Why: Each call to replace() traverses every term of the expression and creates a new expression. When called N times with one mapping each, the expression is scanned N times, and may also grow after each variable-to-expression substitution, making later iterations progressively more expensive. Passing all mappings at once uses a hash map to replace all variables in a single traversal.

Tip 6: Call simplify() only after the expression is fully built

// ❌ Inefficient: simplifying at every step
for (int i = 0; i < n; ++i) {
    f += some_term;
    f.simplify_as_binary();  // O(N log N) each time → O(N² log N) total
}

// ✅ Efficient: simplify once at the end
for (int i = 0; i < n; ++i)
    f += some_term;
f.simplify_as_binary();  // O(N log N) once

Why: simplify() sorts all terms and merges like terms, which costs O(N log N). Calling it inside a loop results in O(N² log N) total work. Simplification is typically only needed once, just before passing the expression to a solver.

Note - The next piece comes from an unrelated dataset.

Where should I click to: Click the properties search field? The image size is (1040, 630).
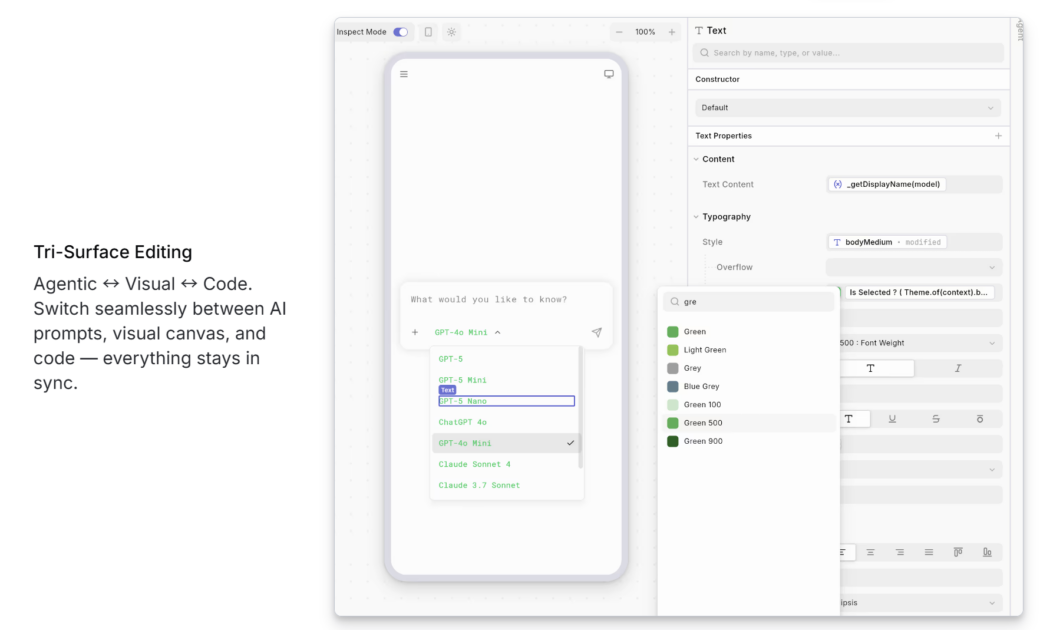(848, 53)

Exception: If a heavy operation like sqr() or * follows the construction, simplifying beforehand to reduce the term count can make the overall computation dramatically faster. For example:

auto x = qbpp::var("x");
auto f = qbpp::Expr();
for (size_t i = 1; i < 100; ++i)
    f += i * x;

// Without simplify: f has 99 terms (1*x + 2*x + ... + 99*x)
// sqr() expands 99² ≈ 10000 terms

f.simplify_as_binary();  // Merges into a single term: 4950*x

// With simplify: sqr() expands just 1 term → much faster
f.sqr();
f.simplify_as_binary();

In general, calling simplify() before any operation whose cost depends on the number of terms (such as sqr(), multiplication, or replace()) can yield large speedups when many like terms exist.